Do as Sweden do (Score:4, Informative)
Re: (Score:3)
What does matter is who owns it --who is responsible for content served-- and who to contact in case of technical trouble.
Why? Why is there a need any of that to be public information?
If the content is illegal, tell the police. If the website is down then it's their problem, not yours.
Re: (Score:2)
It's not just about illegal content. It's also about misleading content. It is about knowing where to send the subpoena if you need to sue. It is about preventing foreign meddling in American elections. And so on.

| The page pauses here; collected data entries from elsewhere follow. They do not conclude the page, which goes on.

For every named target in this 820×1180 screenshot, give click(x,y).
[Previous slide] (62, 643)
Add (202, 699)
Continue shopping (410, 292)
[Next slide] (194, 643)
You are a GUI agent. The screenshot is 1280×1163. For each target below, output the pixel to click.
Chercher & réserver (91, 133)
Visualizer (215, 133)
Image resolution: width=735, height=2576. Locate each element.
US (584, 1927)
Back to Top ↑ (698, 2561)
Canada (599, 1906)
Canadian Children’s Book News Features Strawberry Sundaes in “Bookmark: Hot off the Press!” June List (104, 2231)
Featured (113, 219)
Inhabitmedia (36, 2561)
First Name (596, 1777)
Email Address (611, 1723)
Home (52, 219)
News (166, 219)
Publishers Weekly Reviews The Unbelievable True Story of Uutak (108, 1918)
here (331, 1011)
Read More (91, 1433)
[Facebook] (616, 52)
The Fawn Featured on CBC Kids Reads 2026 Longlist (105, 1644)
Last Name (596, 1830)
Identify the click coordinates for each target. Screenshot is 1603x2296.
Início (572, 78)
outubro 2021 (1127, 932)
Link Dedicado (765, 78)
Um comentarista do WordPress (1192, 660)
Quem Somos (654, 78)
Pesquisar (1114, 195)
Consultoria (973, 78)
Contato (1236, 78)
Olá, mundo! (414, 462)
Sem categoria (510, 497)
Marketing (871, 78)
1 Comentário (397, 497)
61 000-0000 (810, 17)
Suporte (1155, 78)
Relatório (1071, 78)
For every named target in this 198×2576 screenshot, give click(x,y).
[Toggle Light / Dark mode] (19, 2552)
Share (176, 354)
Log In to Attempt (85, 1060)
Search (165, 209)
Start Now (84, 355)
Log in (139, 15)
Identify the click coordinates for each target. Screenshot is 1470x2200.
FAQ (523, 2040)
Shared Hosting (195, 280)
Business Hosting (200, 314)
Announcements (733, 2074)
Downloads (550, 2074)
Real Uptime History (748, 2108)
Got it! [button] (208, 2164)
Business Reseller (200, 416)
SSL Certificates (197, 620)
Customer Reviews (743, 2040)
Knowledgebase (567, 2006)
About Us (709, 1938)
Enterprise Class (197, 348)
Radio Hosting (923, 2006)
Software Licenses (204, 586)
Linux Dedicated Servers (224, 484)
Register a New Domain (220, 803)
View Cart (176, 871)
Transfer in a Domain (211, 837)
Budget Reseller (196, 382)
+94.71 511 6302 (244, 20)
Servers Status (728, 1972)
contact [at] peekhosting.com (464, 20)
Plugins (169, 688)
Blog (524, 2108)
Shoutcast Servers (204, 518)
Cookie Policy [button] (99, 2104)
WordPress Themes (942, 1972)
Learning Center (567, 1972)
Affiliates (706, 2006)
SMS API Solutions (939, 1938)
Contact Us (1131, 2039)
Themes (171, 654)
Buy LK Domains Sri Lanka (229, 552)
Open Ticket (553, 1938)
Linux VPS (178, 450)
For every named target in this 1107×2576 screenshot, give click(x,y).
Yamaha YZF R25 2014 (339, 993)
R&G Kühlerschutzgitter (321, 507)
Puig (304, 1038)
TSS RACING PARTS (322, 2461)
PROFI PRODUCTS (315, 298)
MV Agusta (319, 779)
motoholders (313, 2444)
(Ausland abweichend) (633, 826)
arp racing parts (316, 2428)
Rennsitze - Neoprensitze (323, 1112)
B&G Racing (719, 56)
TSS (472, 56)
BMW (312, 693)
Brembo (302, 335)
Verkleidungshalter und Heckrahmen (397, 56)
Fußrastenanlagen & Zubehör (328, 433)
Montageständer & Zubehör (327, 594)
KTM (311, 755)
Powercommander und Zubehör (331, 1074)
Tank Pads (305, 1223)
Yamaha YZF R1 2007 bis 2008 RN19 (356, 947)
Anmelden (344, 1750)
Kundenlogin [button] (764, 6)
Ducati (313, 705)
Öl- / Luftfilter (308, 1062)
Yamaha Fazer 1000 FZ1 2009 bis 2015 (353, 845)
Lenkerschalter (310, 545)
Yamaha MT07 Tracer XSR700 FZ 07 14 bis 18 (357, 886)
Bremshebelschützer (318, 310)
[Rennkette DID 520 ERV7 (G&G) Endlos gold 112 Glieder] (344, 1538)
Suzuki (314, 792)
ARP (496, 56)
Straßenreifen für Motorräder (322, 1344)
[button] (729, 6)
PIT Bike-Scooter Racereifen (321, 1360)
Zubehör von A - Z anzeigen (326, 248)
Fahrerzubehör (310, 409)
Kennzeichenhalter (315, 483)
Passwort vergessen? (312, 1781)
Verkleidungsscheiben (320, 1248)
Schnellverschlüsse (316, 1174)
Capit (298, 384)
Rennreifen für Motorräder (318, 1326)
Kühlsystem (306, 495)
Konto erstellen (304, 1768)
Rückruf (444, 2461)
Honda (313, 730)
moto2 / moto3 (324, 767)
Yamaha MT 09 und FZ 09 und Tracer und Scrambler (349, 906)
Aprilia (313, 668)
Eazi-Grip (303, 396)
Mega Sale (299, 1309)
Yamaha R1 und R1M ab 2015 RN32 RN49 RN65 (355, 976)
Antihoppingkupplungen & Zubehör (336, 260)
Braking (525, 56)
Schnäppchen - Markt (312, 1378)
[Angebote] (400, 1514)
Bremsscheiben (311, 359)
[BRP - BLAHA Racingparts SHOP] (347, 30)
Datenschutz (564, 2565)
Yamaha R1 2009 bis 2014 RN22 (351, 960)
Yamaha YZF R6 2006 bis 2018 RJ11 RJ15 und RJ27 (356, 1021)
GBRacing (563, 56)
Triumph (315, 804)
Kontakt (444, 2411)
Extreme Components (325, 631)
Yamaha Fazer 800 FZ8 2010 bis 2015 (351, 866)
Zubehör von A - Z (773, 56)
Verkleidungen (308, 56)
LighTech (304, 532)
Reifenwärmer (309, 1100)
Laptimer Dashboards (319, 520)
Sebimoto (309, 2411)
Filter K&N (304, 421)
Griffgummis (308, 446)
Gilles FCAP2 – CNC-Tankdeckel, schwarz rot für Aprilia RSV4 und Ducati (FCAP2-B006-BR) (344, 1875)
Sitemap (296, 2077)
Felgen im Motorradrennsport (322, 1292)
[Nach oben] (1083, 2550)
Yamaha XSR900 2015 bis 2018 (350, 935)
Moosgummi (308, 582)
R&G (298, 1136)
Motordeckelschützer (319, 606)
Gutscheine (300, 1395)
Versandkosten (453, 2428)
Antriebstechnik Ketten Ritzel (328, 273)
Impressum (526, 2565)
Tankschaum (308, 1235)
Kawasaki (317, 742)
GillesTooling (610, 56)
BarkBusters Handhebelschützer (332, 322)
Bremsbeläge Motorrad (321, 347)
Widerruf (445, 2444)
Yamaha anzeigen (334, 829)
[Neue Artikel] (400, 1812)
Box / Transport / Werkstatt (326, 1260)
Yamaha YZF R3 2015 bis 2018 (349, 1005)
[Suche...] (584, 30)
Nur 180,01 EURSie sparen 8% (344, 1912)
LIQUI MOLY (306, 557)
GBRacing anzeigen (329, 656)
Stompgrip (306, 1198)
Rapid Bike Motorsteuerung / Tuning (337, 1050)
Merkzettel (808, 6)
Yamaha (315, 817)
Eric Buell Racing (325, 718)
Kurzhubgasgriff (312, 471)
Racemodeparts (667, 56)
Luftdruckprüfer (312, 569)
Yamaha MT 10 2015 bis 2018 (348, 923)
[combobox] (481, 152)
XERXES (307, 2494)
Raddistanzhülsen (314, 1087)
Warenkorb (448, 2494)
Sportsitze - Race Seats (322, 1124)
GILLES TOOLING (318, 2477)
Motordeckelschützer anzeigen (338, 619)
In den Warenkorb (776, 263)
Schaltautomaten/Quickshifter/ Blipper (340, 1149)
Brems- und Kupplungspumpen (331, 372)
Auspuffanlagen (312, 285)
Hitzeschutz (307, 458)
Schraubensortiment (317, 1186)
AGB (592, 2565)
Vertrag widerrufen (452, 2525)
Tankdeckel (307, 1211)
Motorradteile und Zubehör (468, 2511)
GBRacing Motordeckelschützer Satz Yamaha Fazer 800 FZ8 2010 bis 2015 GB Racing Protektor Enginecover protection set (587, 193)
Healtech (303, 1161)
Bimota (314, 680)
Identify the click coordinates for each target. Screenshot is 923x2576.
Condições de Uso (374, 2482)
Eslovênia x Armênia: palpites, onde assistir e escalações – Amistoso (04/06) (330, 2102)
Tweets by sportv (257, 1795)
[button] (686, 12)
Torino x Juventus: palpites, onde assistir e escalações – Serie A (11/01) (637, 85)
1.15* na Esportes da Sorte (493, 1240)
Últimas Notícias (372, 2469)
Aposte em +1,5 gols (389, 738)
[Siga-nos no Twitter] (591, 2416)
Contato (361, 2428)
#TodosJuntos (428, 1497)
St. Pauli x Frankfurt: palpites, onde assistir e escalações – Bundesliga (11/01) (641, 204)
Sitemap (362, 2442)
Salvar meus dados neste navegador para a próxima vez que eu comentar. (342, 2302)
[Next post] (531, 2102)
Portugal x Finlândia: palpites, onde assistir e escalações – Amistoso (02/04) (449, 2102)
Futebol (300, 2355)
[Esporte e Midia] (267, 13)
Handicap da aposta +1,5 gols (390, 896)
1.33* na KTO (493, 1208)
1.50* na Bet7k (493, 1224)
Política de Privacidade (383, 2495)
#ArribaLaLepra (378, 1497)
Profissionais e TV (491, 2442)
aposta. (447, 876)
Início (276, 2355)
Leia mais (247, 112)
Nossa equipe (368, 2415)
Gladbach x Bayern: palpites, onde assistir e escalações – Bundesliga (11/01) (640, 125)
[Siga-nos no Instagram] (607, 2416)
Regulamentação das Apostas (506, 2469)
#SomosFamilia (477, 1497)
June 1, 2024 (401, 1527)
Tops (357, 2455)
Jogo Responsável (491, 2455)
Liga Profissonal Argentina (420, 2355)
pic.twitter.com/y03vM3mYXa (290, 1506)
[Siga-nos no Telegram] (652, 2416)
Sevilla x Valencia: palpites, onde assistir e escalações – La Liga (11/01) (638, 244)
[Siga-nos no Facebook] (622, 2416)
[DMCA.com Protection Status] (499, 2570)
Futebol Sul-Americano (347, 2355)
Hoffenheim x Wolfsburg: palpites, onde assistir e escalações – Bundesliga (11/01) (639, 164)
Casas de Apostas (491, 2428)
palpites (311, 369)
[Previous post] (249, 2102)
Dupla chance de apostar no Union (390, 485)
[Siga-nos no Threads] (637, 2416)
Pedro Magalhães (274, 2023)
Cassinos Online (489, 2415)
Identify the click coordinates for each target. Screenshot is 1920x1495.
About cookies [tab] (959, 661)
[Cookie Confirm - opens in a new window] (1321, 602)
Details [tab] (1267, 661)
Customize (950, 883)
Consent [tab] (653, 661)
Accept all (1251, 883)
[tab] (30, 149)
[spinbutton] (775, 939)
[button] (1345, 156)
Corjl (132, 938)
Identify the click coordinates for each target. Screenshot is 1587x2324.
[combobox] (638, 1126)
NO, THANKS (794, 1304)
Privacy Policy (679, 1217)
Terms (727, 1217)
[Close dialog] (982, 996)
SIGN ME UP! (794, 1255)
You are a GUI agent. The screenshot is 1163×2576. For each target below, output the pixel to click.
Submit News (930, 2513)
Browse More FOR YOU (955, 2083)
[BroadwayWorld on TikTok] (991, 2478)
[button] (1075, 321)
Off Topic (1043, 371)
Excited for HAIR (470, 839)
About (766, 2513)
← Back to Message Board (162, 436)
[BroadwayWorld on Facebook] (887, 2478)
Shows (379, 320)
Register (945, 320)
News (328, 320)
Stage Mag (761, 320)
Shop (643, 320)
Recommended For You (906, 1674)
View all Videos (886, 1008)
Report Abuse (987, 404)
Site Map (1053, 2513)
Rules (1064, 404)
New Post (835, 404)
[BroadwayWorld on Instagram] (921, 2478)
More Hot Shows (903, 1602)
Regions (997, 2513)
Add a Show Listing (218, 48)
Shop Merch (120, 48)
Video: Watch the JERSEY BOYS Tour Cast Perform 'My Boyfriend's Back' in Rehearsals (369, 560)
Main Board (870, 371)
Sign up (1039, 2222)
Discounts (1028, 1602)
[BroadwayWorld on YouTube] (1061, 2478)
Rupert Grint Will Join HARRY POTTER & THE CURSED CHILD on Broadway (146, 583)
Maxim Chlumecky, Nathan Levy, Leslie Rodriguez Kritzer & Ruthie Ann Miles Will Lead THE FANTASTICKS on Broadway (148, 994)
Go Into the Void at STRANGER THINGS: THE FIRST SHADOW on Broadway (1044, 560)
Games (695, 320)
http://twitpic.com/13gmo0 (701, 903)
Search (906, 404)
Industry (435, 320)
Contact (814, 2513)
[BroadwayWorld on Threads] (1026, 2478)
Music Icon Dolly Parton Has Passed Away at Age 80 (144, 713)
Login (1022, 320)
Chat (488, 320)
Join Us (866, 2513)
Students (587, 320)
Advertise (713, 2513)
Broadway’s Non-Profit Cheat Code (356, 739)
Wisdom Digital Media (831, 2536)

The Internet was not designed around domain owner anonymity, and forcing anonymity upon it breaks things in fairly fundamental ways.
Re: (Score:2)
Whois privacy is a thing. Most registrars just charge extra for it. I see no problem with making that free and the default option.
What things break in fundamental ways if whois privacy is enabled for everyone for free by default?
Re: (Score:2)
Whois privacy is a thing. Most registrars just charge extra for it. I see no problem with making that free and the default option.
When you use the "whois privacy" option: the legal owner of the domain according to the registry will be a proxy service. That means technically you no longer own the domain, except according to the proxy service you've hired --- if they go bankrupt or something, there's a chance "your" domain gets sold to satisfy their debts.
Re: (Score:2)
The Internet was not designed around domain owner anonymity
The internet was not designed around identifying content owners. It was only ever designed around identifying individual computers. WHOIS is a useless bolt-on, completely irrelevant in that it hasn't contained useful information since the turn of the century and the rules about publishing identifying information have been either completely ignored at worst or gone unverified at best.
If you get something useful out of a WHOIS query, you should probably play the phone number in the lottery tonight.
Re: (Score:2)
It's also about domain squatting, for which a working contact address is very useful.
Re: (Score:2)
"If the content is illegal, tell the police."
Are you too fucking stupid to know the difference between criminal and civil liabilities?
"Why is there a need any of that to be public information?"
I refer you to my first question asked in this post.
Re: (Score:2)
No requirement for civil proceedings requires personal information to be posted publicly. The registra has this personal information and can be compelled by a court to provide it. Nothing more should be needed.
Re: (Score:2)
"No requirement for civil proceedings requires personal information to be posted publicly."
Oh boy I can tell you've never done SHIT in court, because once the proceedings are done, ALL OF THAT INFO IS MADE PUBLIC FUCKING RECORD.
Care to try again, oh ye of obviously lacking civic duty?
The Internet needs WHOIS records today (Score:3)
Re:The Internet needs WHOIS records today (Score:5, Insightful)
Re:The Internet needs WHOIS records today (Score:5, Insightful)
I suspect the Internet will continue to function perfectly without my fake name, fake address and fake telephone number.
Re: (Score:2)
Nothing in WHOIS is needed by networks. Everything the networks need is in the DNS database.
Re: (Score:2)
Really? Which whois records are needed for the internet to function? I mean whois privacy is a thing for a long time now, it just costs extra. With the new law people won't have to pay extra.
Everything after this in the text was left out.